On the service details page, click View Endpoint Information to open the call information dialog box.

Important

Note: If you are making the call from a local machine, you must use the public endpoint. The complete request URL is the public endpoint followed by /api/rec/feed.

curl -X 'POST' -v \
'http://12*****.vpc.hangzhou.pai-eas.aliyuncs.com/api/predict/test/api/rec/feed' \
-H 'Authorization:YmRjZThkM2Z*****************TU5Mw==' \
-d '{
"uid":"13579",
"size":2,
"scene_id":"home_feed",
"item_list":[{"item_id":"1111", "score":1},{"item_id":"222", "score":0.95}]
}'

Response data

{
  "code":200,
  "msg":"success",
  "request_id":"e332fe9c-7d99-45a8-a047-bc7ec33d07f6",
  "size":2,
  "experiment_id":"",
  "items":[
    {
      "item_id":"1111",
      "score":0.9991594902203332,
      "retrieve_id":"ContextItemRecall"
    },
    ...
  ]
}

Call with the PAI-Rec diagnostic tool

If you deployed your service from the Service Management page in the PAI-Rec console, you can use the diagnostic tool to debug recommendation results.

You need to select the corresponding service and environment, and for routing information, select /api/rec/feed.

Item Table: If you have an item details table, select it to join item details with the returned data.

Request Data: Displays your recent request parameters.
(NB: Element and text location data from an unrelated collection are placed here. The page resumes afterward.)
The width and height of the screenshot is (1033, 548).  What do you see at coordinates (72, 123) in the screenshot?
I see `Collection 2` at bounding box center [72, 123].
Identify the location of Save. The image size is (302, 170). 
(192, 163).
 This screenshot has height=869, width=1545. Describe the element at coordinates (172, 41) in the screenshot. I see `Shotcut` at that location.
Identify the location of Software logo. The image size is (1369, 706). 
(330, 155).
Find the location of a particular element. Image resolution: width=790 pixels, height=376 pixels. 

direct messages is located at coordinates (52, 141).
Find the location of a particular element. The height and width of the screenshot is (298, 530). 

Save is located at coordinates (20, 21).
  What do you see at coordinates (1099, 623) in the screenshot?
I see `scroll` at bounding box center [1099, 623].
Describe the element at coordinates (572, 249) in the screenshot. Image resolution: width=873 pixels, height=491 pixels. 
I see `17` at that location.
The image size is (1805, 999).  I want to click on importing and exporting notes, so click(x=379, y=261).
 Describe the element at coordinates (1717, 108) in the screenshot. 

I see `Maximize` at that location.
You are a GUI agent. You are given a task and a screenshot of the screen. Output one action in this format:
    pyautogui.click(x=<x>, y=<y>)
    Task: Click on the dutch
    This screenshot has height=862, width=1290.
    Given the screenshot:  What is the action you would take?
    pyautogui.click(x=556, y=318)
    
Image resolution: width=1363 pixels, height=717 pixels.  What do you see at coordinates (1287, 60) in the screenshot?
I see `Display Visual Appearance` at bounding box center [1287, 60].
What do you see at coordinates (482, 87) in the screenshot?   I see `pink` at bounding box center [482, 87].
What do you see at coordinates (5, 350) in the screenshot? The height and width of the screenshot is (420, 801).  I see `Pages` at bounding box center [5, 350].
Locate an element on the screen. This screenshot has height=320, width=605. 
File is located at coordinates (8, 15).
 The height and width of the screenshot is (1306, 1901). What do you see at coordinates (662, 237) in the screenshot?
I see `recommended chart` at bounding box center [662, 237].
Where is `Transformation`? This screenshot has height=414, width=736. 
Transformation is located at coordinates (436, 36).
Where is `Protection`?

You can also enter the parameters manually.

After selecting and entering the parameters, click Diagnose to get the recommendation results.

In the response JSON, a code of 200 indicates a successful request. The response also includes fields such as request_id and experiment_id. The items array is a list of recommendation results. Each recommended item contains an item_id (item ID) and a score (recommendation score).